I remember reading an article another scientist sent me, essentially describing some research in the Netherlands. They conducted three experiments, putting Dutch university students in different scenarios designed to make them feel either dominant or subordinate in ‘rank’. They were then asked to perform thinking tasks, such as solving puzzles.
The ‘powerless’ ones had trouble planning, updating a mental picture, and ignoring irrelevant information, the authors reported, attributing this to the fact that low power people are not expected to focus on the overall goals. Consistent with this interpretation were the results of a fourth experiment. This one used a game designed so that it would remain easy to focus on the task goal. It wasn’t motivation that was the problem. The less powerful participants reported putting in as much effort as others, the researchers said. It was self-perception of low power. And, I suspect, the long term results of the perception of powerlessness are even more damaging, given the way the brain works.
Whatever happened to the idea of empowering workers? Especially now, when competition for highly skilled employees is high and predicted to rise?

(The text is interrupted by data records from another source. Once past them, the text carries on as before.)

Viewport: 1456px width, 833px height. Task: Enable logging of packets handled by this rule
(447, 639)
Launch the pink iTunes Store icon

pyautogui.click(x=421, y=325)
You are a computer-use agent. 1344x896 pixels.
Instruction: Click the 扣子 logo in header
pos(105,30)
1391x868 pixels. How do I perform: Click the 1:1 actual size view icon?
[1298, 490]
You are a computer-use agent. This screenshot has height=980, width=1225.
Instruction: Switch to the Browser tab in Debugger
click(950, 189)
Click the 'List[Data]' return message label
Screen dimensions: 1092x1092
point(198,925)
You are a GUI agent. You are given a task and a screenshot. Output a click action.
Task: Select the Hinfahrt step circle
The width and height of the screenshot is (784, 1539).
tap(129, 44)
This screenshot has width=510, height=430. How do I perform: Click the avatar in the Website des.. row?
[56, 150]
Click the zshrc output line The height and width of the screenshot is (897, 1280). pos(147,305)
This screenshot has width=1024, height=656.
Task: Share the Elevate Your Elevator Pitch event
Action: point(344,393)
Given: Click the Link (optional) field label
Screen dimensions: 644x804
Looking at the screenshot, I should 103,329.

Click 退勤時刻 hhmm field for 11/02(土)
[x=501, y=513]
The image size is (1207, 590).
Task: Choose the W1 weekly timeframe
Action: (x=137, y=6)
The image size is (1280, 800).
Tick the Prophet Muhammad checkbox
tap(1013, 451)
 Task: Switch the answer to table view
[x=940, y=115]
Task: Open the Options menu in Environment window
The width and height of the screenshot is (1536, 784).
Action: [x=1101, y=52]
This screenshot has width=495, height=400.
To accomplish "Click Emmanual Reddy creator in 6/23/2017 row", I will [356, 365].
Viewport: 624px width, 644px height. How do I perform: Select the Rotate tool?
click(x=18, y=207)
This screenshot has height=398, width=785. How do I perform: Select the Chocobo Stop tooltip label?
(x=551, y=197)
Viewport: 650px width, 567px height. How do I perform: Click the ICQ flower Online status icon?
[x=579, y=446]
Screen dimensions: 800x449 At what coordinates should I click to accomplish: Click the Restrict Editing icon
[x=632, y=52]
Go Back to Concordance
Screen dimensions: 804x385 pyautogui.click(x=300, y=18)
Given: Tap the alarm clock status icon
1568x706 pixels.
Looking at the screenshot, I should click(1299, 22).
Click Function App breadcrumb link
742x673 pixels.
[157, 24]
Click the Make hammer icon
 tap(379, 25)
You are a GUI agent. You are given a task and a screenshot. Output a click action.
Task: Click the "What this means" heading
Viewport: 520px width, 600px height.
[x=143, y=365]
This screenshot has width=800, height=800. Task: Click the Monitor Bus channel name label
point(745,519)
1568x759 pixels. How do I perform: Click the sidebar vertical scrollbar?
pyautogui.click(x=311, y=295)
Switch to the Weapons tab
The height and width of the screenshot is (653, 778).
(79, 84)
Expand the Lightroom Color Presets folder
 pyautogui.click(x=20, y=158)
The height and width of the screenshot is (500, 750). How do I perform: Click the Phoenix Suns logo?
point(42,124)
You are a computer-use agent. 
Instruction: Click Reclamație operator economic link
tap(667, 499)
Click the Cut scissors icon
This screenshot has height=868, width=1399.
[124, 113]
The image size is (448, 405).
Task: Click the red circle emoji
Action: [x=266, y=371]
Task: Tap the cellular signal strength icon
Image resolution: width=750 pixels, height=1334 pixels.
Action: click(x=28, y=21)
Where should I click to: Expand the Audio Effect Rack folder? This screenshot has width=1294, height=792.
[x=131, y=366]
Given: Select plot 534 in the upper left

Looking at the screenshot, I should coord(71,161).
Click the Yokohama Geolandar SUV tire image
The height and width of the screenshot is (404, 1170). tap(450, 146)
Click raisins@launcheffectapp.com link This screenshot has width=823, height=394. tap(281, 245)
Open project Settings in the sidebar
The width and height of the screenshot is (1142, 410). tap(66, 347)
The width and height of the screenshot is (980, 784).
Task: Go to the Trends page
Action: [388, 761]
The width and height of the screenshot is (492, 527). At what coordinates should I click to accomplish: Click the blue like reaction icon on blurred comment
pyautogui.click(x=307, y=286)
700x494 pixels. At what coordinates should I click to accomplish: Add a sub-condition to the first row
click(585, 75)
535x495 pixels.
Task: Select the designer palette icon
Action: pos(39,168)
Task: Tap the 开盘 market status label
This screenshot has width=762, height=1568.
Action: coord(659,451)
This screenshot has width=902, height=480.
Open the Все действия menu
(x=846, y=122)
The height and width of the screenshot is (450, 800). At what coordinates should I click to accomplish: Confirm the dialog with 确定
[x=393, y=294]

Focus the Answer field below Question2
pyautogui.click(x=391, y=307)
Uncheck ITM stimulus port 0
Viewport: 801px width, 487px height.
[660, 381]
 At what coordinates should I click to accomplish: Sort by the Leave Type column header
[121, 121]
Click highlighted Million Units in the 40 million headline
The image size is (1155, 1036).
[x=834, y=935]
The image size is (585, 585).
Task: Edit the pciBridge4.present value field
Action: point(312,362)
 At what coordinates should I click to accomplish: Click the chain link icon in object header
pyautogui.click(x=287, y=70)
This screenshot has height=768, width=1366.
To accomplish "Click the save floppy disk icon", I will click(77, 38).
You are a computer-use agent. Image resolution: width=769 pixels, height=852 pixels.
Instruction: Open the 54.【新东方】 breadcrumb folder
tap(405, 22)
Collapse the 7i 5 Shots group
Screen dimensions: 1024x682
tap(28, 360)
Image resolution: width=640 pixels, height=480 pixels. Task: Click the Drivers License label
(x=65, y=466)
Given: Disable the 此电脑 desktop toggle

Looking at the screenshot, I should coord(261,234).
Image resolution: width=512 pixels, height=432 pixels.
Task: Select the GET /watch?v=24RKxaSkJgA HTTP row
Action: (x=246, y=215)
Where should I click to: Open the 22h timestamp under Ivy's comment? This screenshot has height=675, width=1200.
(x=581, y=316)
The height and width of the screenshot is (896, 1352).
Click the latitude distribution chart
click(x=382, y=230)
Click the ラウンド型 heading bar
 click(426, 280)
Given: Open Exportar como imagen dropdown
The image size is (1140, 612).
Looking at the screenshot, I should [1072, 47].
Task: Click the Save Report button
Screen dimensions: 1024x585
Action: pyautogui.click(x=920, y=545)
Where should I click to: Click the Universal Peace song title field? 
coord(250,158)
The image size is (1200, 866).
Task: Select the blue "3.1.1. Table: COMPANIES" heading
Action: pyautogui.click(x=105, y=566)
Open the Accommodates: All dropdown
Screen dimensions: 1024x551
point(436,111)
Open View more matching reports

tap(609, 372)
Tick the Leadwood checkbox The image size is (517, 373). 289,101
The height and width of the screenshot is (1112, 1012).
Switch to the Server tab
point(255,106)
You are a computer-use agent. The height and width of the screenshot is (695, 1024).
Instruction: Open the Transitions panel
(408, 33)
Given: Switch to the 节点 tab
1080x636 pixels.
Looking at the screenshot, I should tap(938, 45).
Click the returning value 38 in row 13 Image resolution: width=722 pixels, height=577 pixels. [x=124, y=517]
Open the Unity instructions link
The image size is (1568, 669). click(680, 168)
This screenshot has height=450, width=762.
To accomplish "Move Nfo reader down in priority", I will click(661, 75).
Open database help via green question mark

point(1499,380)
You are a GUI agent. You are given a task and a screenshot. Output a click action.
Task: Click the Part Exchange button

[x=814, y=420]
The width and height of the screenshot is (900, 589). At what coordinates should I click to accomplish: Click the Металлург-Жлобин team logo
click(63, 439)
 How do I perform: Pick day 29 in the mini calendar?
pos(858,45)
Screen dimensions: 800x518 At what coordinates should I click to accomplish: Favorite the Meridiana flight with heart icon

Yet more and more I hear people talk about structuring jobs to be exactly what is needed by the company – forget what the employee needs. Wake up call: organizations can’t afford to play zero-sum games any more. Command and control just takes the company’s human assets and chews them into tiny bits of useless action, uncoordinated by any vision. And likely the effect is long lasting.
I want a smarter world, one with more vision, more power, more mastery, more innovation, more excellence. Ok, that may not motivate you. But what if all the people whose brains lose power because of managerial abuse in your organization put in Workers Comp claims?